Didn’t know they had colour photography back then! LOL. Unfortunately, Old Sydney Town closed down a while ago as a tourist venture, but clearly after your visit.
I had wondered. It occurred to me as I was dropping off to sleep last night that I should check to see if it was still open. It should be open, as it was wonderful. However, since I hadn’t visited since my first trip to Australia, I didn’t know how it had fared. Thanks for the update, but sorry that it didn’t make it. I wonder sometimes what makes some things succeed and others fail. Glad I got to see it, as there was much history shared that delighted me. I loved that re-enactors didn’t just take on a stock persona but actually studied a specific person from the time period and knew all about it. Any other efforts to recreate that period? Victoria has Sovereign Hill, but does New South Wales have anything to commemorate its history, now that Old Sydney Town is gone?

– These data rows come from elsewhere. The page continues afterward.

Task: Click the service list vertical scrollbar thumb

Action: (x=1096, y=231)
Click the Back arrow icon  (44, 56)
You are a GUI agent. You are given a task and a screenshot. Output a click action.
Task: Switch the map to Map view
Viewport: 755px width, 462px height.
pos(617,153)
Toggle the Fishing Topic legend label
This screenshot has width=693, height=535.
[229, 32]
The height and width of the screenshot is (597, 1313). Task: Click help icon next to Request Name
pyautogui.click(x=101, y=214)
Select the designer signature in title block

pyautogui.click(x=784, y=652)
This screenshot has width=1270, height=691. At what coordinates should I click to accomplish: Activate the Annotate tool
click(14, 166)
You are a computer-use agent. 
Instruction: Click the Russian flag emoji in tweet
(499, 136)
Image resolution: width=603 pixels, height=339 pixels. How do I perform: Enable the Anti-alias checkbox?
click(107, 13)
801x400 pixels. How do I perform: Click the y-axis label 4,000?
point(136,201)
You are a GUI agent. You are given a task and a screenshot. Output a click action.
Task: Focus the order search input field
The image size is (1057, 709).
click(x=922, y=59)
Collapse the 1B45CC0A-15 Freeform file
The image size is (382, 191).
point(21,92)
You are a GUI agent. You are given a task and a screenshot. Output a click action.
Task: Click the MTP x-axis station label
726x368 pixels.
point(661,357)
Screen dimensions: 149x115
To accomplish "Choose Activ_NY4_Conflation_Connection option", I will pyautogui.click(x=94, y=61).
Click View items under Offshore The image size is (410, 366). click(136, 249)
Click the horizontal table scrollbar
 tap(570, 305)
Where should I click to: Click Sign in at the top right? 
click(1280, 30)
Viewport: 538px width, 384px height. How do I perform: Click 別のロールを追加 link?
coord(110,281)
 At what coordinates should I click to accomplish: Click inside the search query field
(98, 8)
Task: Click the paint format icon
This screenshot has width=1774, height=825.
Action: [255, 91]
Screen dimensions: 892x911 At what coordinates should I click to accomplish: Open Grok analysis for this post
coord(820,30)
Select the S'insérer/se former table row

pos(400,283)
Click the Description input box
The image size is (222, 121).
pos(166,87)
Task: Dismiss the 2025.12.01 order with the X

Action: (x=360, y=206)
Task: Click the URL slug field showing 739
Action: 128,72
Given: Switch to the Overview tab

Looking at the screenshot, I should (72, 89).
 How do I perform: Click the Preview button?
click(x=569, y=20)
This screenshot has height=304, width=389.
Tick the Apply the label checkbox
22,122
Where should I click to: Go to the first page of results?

I remember when it closed, which is why I checked when I saw your post, but I can’t fully recollect the details. Reduced numbers though I think was the cause. To be honest, I never went there but I have been to Sovereign Hill. It was a popular place for school groups. I’m not sure that there is anything in its place which is a pity, though these re-constructed/re-enactment places are tricky to get just right I think.
I’ve been to and enjoyed a few in the US, such as Colonial Williamsburg.